Hi. As a project, I'm trying to write a GIF parser that takes a file as an input and displays the image as output. I've been going pretty steadily through the GIF documentation and etc. etc. I've been looking at the "Graphics Interchange Format" article on wikipedia and I've recreated the image file that wikipedia gives the bytes for.
Now, here's my problem: the raster data that the GIF contains doesn't make sense. I'm using a very simple 3x5 GIF image that has one black pixel in the top corner and one black pixel directly below and to the left.
For those of you unfamiliar with GIF, the image data is stored using the LZW compression algorithm, which saves space by compressing multiple pixels into single entries.
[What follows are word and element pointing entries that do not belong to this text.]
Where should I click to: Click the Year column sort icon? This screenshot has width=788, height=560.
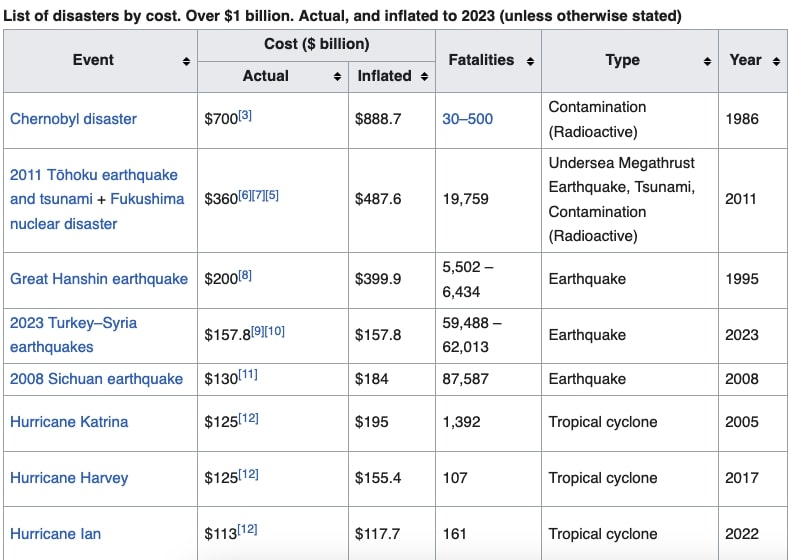775,61
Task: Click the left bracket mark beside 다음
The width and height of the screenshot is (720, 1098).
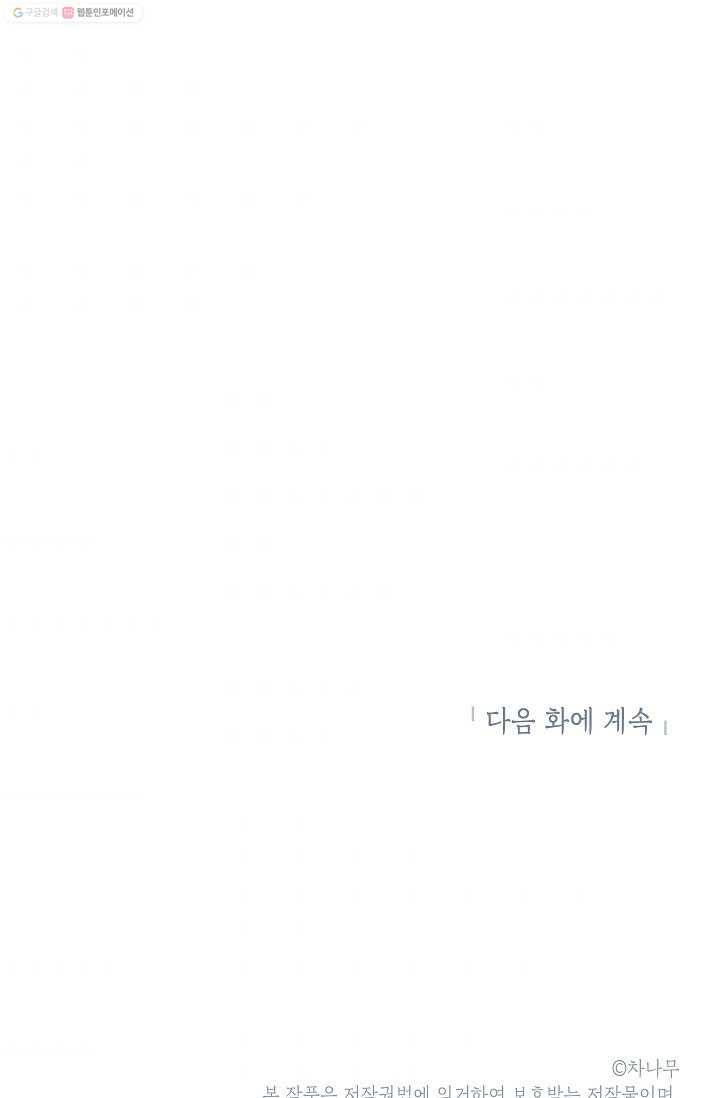Action: [473, 714]
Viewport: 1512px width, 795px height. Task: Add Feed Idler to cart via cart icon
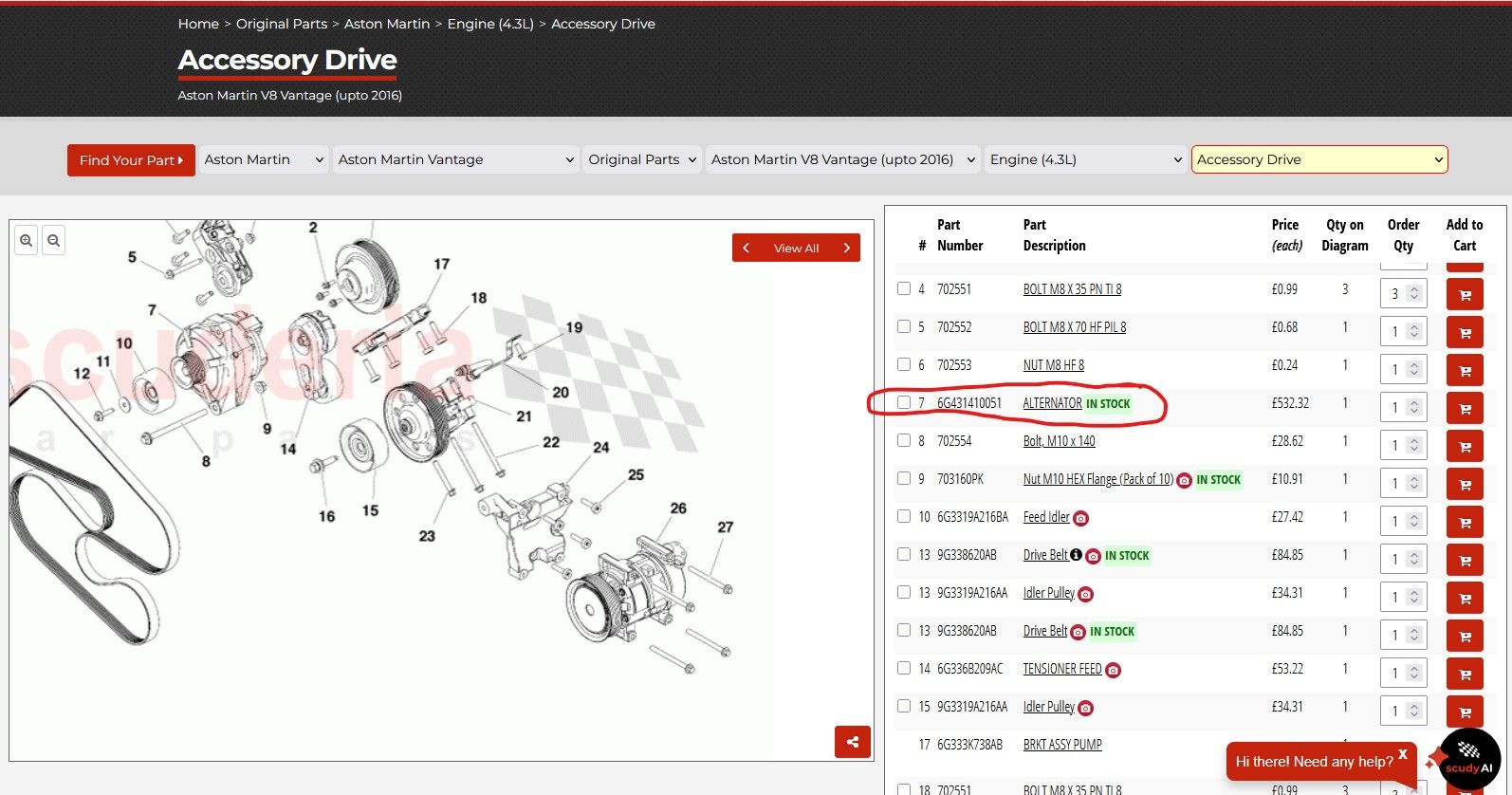click(x=1465, y=523)
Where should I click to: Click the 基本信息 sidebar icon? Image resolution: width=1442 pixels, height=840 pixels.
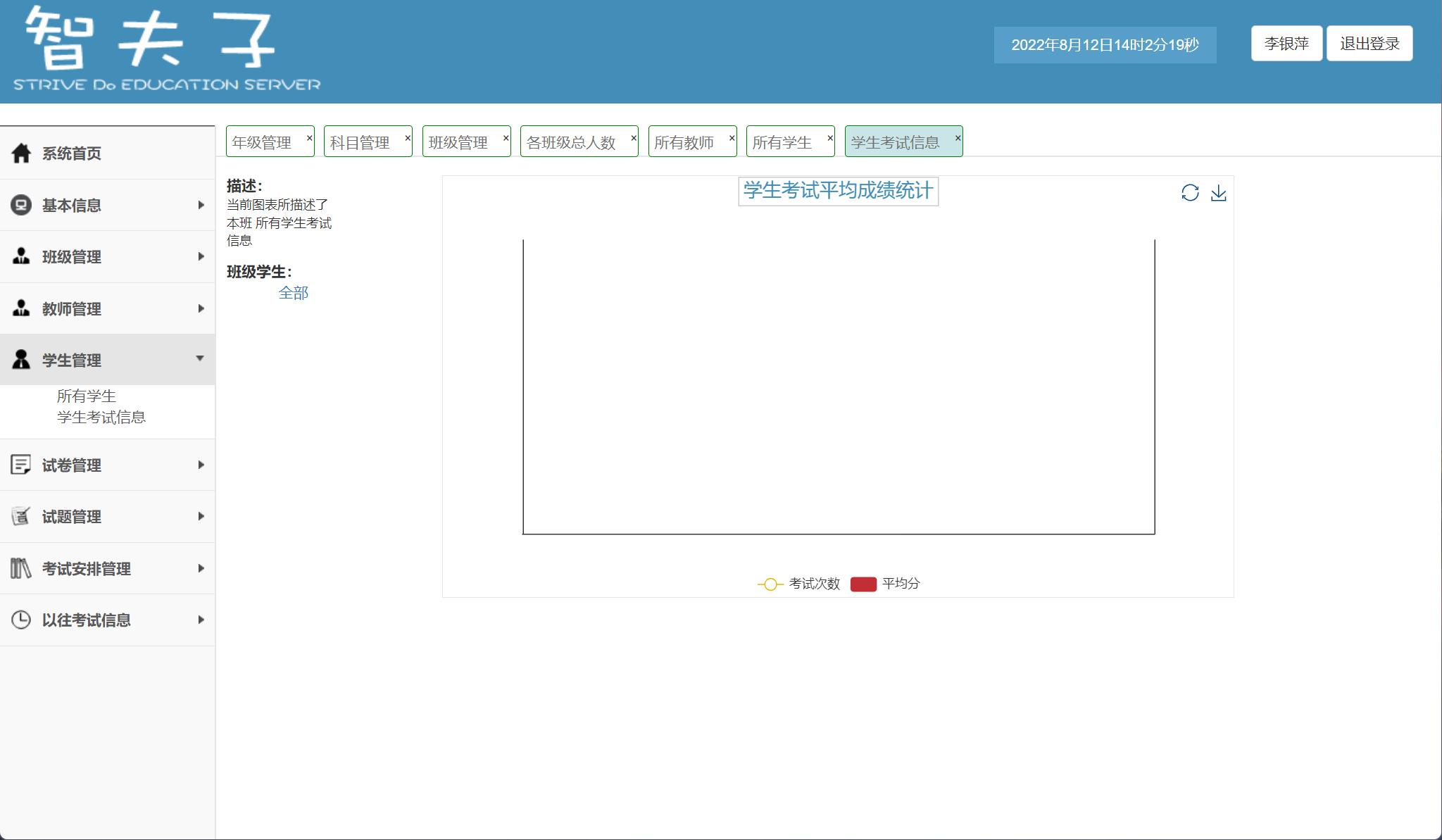[x=21, y=205]
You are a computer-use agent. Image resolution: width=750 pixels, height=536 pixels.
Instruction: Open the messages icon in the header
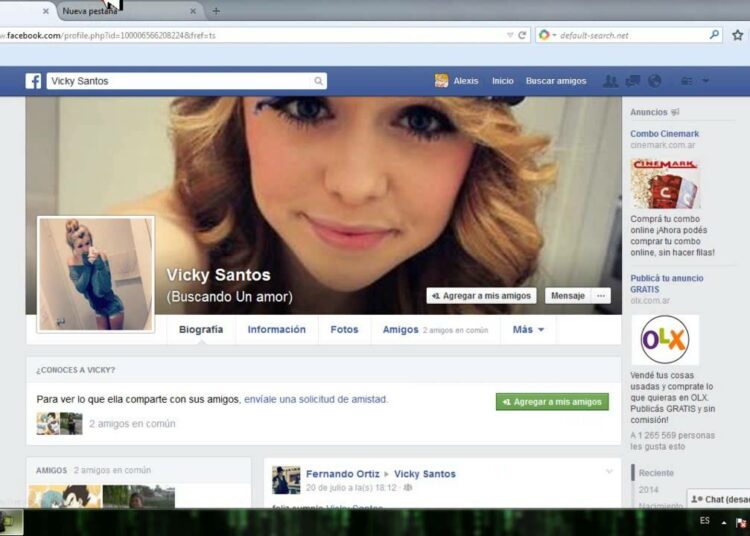[x=633, y=81]
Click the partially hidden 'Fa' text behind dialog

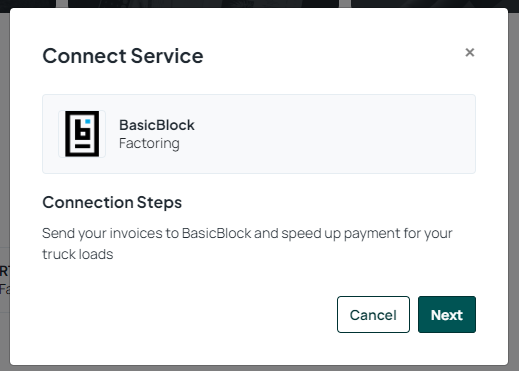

The encoded data is "00 51 FC 1B 28 70 A0 C1 83 01 01". Taking a look at the actual bits, the data is (underscores seperate the bytes)
00000000_01010001_11111100_00011011_00101000_01110 000_10100000_11000001_10000011_00000001_00000001
I'm supposed to be reading 9 bit codes, as per the GIF specification. Each code corresponds to a list of pixels to be output. For instance, if I read the hex code "0x028", that translates to color 40, which maps to a black pixel. So I'd output a black pixel. The map starts with predefined mappings for codes 0-255, and special treatment for codes 256 and 257. More mappings are created as you read through the data. If I'm reading 9 bits per code, the data looks like this (underscores seperate the 9 bit codes)
000000000_101000111_111100000_110110010_100001110_ 000101000_001100000_110000011_000000010_0000001
The first code I read is 0, which is at the start of every GIF raster data stream. The next code I read is "101000111", which is code #327. That doesn't make sense though, because I don't have a mapping for code #327 yet. #327 doesn't exist. What is going on? Also, there's that last 7 bits that I'm not sure what to do about.
I wrote my own LZW compressor to help me, and plugged in the pixels to see the data that came out of it. My compressor uses the exact same algorithm that is described by the various GIF documentations I have looked at. The coded raster data that was outputted was different than the one saved in the GIF file;
Bits found in GIF file
00000000010100011111110000011011001010000111000010 10000011000001100000110000000100000001
Bits given by algorithm
10000000000010100001111111110000001110000001010000 0011100000110100000111100000001
They're even of different lengths sizes!
If I plugged the bits given by the algorithm into my GIF parser, it decoded the data with no problem. It almost seems like the GIF's data was encoded using a different algorithm! (I just used Microsoft Paint to make the GIF). But there's no way that's possible; I know that there's something wrong with the decompressor, even though I followed the documentation to the letter.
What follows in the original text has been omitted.